Un processus de paix pour lutter contre la pollution

La région connait une accumulation de déchets qui pollue le sol, bien que les collectivités locales du BDP mènent depuis ces trois dernières années une politique active pour lutter contre ce fléau.

90 % des déchets ménagers sont ainsi récoltés mais la question du traitement reste posée. Un projet commun à l’ensemble des villes de la région est à l’étude. Ce projet qui bénéficie des fonds européens est soutenu par l’ensemble des mairies de la région et sera conforme aux standards européens. Il sera ainsi possible de nettoyer les décharges sauvages qui sont une atteinte à l’environnement et qui polluent les cours d’eaux. Ce projet met en place une nouvelle décharge, où les déchets seront recouverts, et un système de destruction et de recyclage des déchets.

charbon_jeanne.jpgLa délégation a noté une nouvelle pollution née de la campagne électorale : à l’approche des élections locales, le gouvernement AKP a fait distribuer du charbon à la population, mais un charbon de très mauvaise qualité. Résultat : on trouve des tas de charbon aux bords des routes, dont une partie se déverse dans les cours d’eaux.

Un processus de paix pour former et informer sur l’environnement

Les campagnes de formation continuent dans la région pour permettre à la population cette prise de conscience des enjeux environnementaux. Même si avec la campagne électorale les formations ont été arrêtées pendant deux mois, l’association continue de développer des partenariats avec les autres parties du Kurdistan, notamment avec le Kurdistan du Sud, c’est-à-dire la région autonome du Kurdistan d’Irak.

Nous avons commencé un travail de formation financé par les fonds de l’Union européenne avec pour problématique la nature et l’environnement dans les zones rurales. Nous avons également pour projet de mettre en place des assemblées sur l’écologie. Tous ces projets nous permettent de mettre en avant l’importance des relations entre l’homme et la nature et de sensibiliser l’opinion à l’environnement.

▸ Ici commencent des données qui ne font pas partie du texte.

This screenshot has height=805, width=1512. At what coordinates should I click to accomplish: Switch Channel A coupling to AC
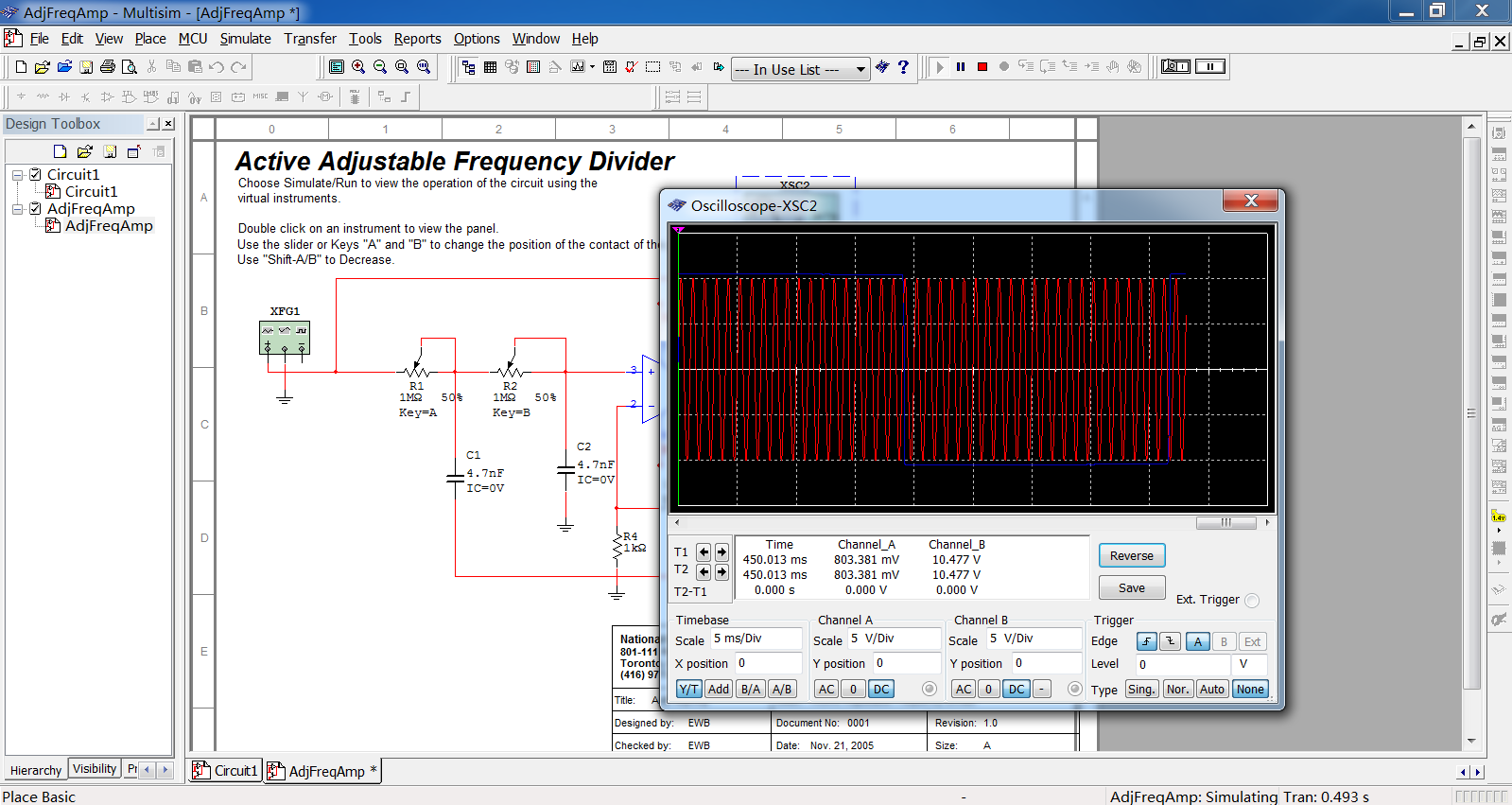pyautogui.click(x=826, y=689)
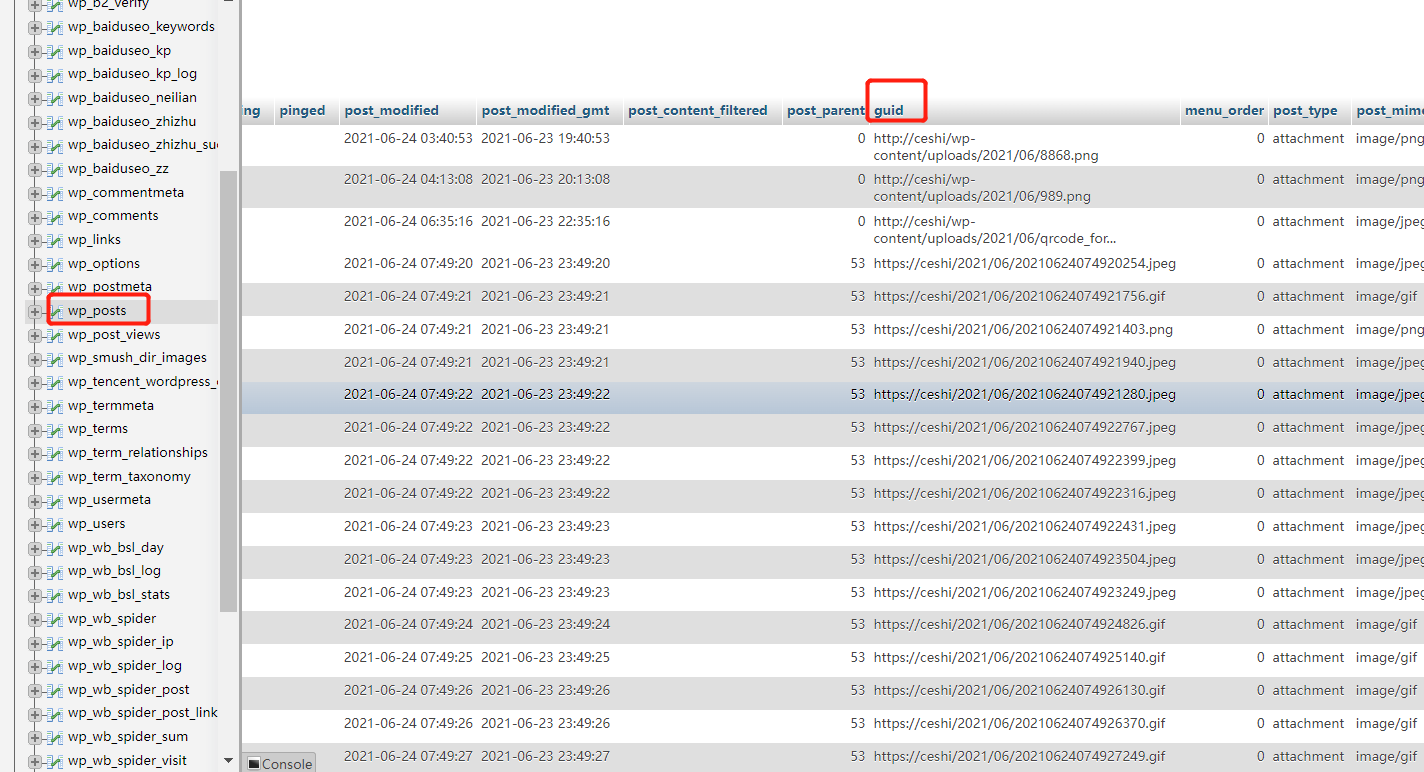Expand the wp_postmeta tree node
This screenshot has width=1424, height=772.
[x=35, y=288]
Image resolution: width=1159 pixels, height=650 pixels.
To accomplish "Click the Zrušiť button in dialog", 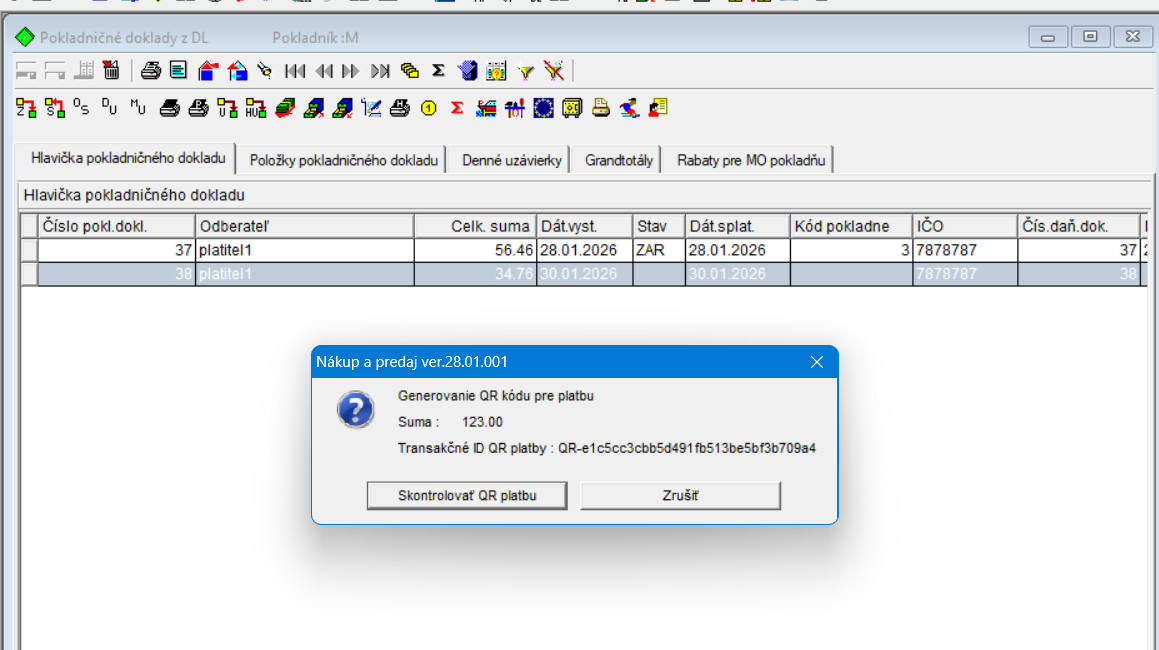I will [x=680, y=495].
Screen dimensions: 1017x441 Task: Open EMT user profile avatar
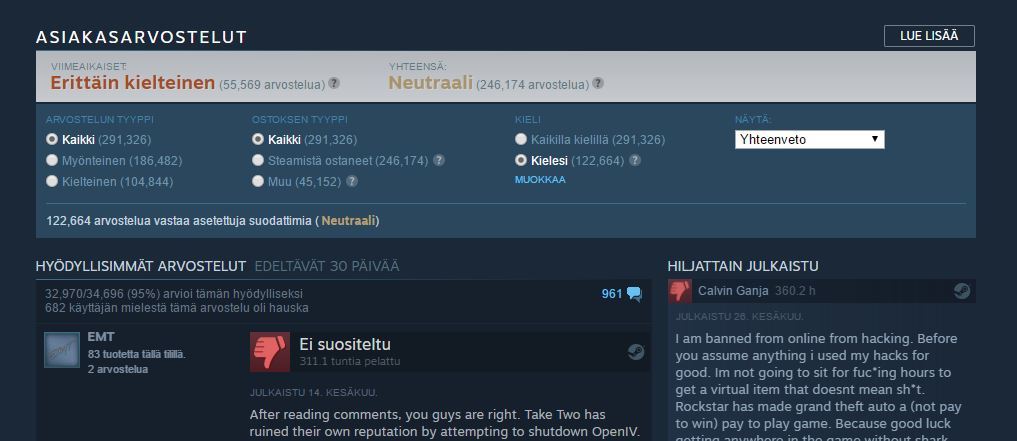(62, 350)
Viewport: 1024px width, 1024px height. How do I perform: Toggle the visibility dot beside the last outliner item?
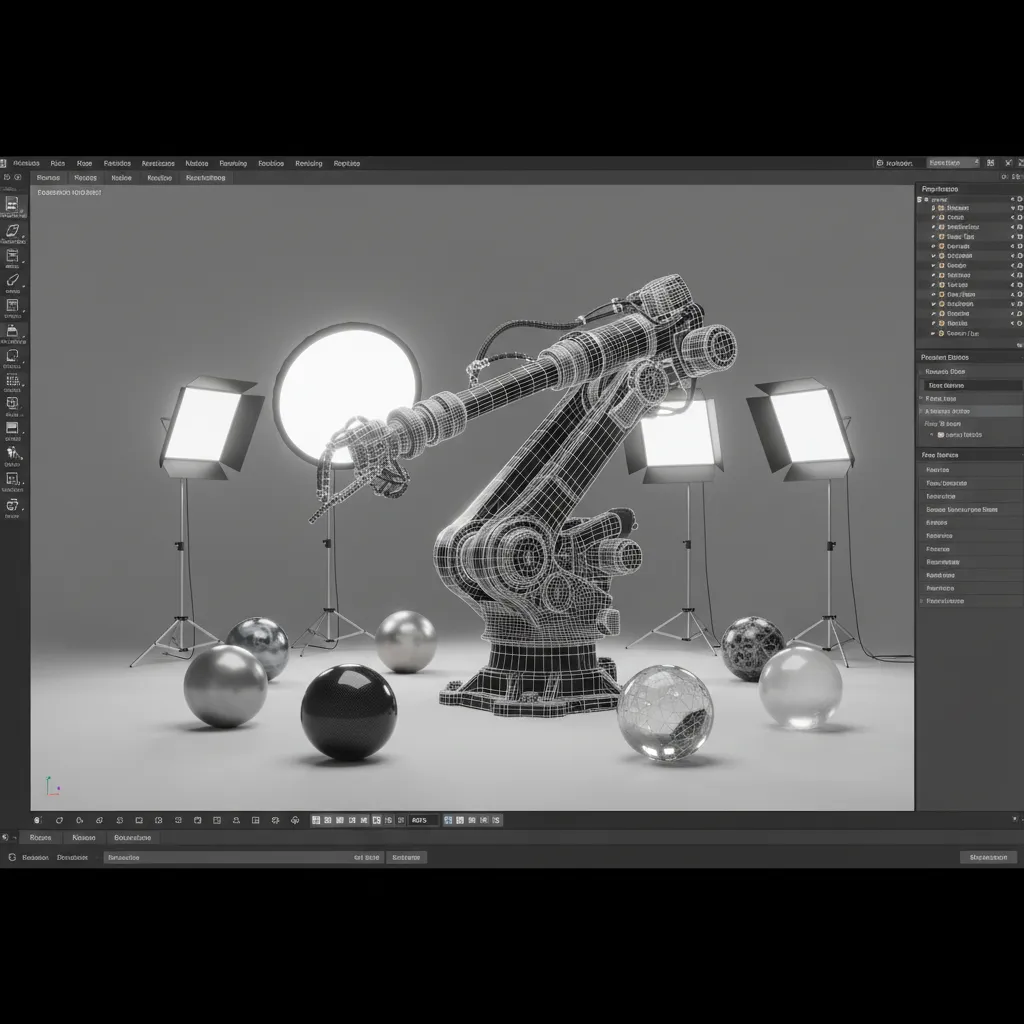point(1018,323)
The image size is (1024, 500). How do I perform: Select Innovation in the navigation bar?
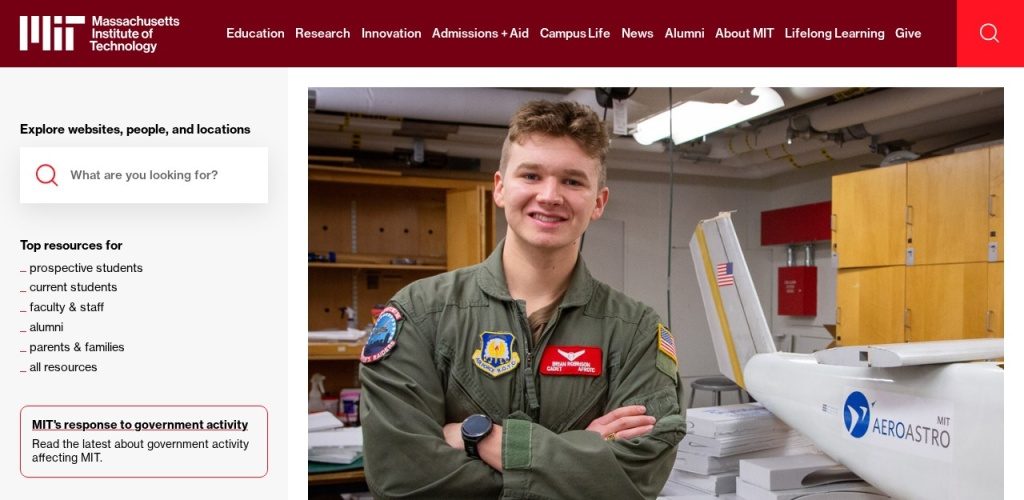(x=391, y=33)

Les autorités gouvernementales n’ont pas autorisé la tenue du festival de la Paix, de la Culture et de l’Ecologie en juin prochain, mais n’ont pu interdire aux militants d’organiser un festival pour la Paix et l’Environnement qui se tiendra le 1er septembre prochain et ce pour la première fois, mais avec la volonté de recommencer chaque année.

Un processus de paix, une étape dans la lutte d’un peuple pour son autodétermination

Certaines zones de la région sont décrétées zones de guerre, donc interdites à toute circulation. L’Etat peut ainsi en tirer un bénéfice stratégique en exerçant un contrôle sur toute une population.

Le projet d’autodétermination du peuple kurde passe par la prise en compte de la question environnementale et du rapport entre l’homme et la nature, en rupture avec une société basée sur un développement capitaliste. Le processus de paix permet de sensibiliser la population aux problématiques écologiques et de lui faire prendre conscience de la dimension environnementale. Il permet de mettre en avant ces questions qui ont été trop souvent relayées au deuxième plan par la guerre pour la libération et la reconnaissance de l’identité kurde.

Notre objectif va au-delà d’un projet de sensibilisation de notre écosystème. Notre volonté est la mise en place de structures permettant de protéger notre écosystème et de vivre en harmonie avec lui,

conclut le militant écologiste de Cilo Doga.